Bürgerrechte für das digitale Zeitalter

Entwickler - im technischen wie im gestalterischen Sinn des Wortes - muss man in dieser Debatte in Deutschland lange suchen. Auch die Grundhaltung, aus der heraus O'Reilly seine Forderungen formuliert, ist hierzulande selten: Das Internet als kulturelle Errungenschaft darzustellen, die es zu schützen lohnt, ist keine publikumswirksame These, mit der man es in die Bestsellerliste schaffen würde.

Hier führen stattdessen Bewahrer das Wort, die sich lieber mit der eigenen Überforderung befassen (oder dieser widersprechen) als die politische Dimension der Digitalisierung zu thematisieren: Wo wird in breiter Öffentlichkeit die Frage diskutiert, wie die digitale Zukunft aussehen soll, in die wir unbestreitbar gehen? Wo sind die bürgerlichen Stimmen, die sich für Grundrechte und Freiheiten auch im digitalen Raum einsetzen - auch gegen die wirtschaftlichen Interessen einiger globaler Akteure? Wer entwirft Modelle für die vom Internet bestimmte Welt von morgen, in der dieses nicht einzig von wenigen Wirtschaftsunternehmen und deren Interessen bestimmt wird?

Diese Fragen verlangen jetzt nach Antworten - und außerhalb Deutschlands hat man dies bereits erkannt. Der schwedische Europa-Abgeordnete Christian Engström hat beispielsweise vor ein paar Tagen den Versuch gestartet, eine Bill of Rights für das Internet zu formulieren. Der 49-Jährige will eine Entsprechung der Menschen- und Bürgerrechte für das digitale Zeitalter formulieren - gemeinsam mit anderen Nutzern im Netz.

Mit drei grundlegenden Vorschlägen hat er die Debatte begonnen: So will er der Europäischen Konvention der Menschenrechte auch im Internet zur Durchsetzung verhelfen - dabei bezieht er sich besonders auf Artikel 8 (Das Recht auf Privatsphäre) und Artikel 10 (Freier Zugriff auf Informationen). Er will die Netzneutralität bindend festschreiben, also die Anforderung an die sogenannten Internet Service Provider (ISP), in jedem Fall neutrale Verbindungen bereitzustellen. Außerdem sollen diese - so seine dritte Forderung - lediglich für die Durchleitung und nicht für den Inhalt der Daten zuständig sein. Die Provider sollen also nicht für die von ihren Kunden verbreiteten Inhalte haftbar gemacht werden.
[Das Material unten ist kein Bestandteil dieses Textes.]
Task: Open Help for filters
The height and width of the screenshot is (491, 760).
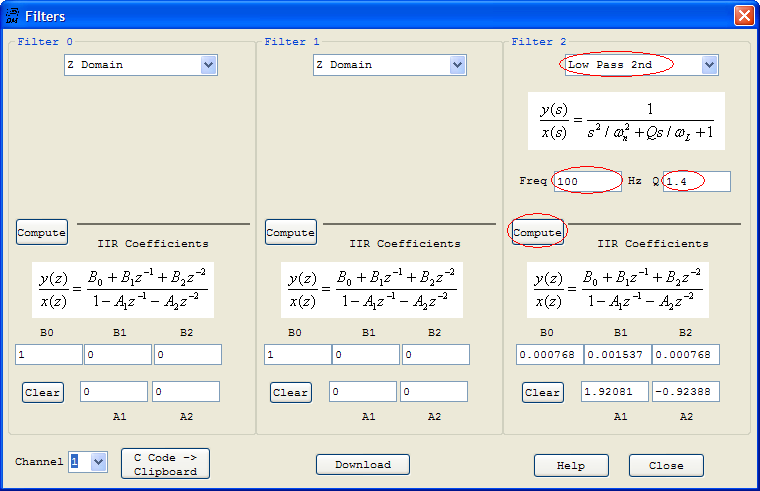Action: [x=571, y=465]
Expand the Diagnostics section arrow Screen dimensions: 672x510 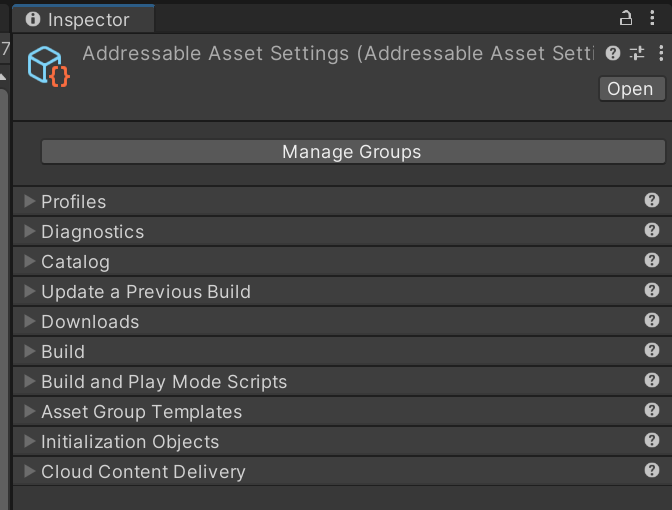29,232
Gemeinsam mit der Grünen-Fraktion im Europa-Parlament hat Engström diese Vorschläge zur Diskussion gestellt. Bisher hat man davon in Deutschland noch kaum gelesen. Vermutlich auch deshalb, weil man hierzulande mehr über seine Parteizugehörigkeit als über seine Inhalte reden würde: Christian Engström ist Mitglied der schwedischen Piratenpartei.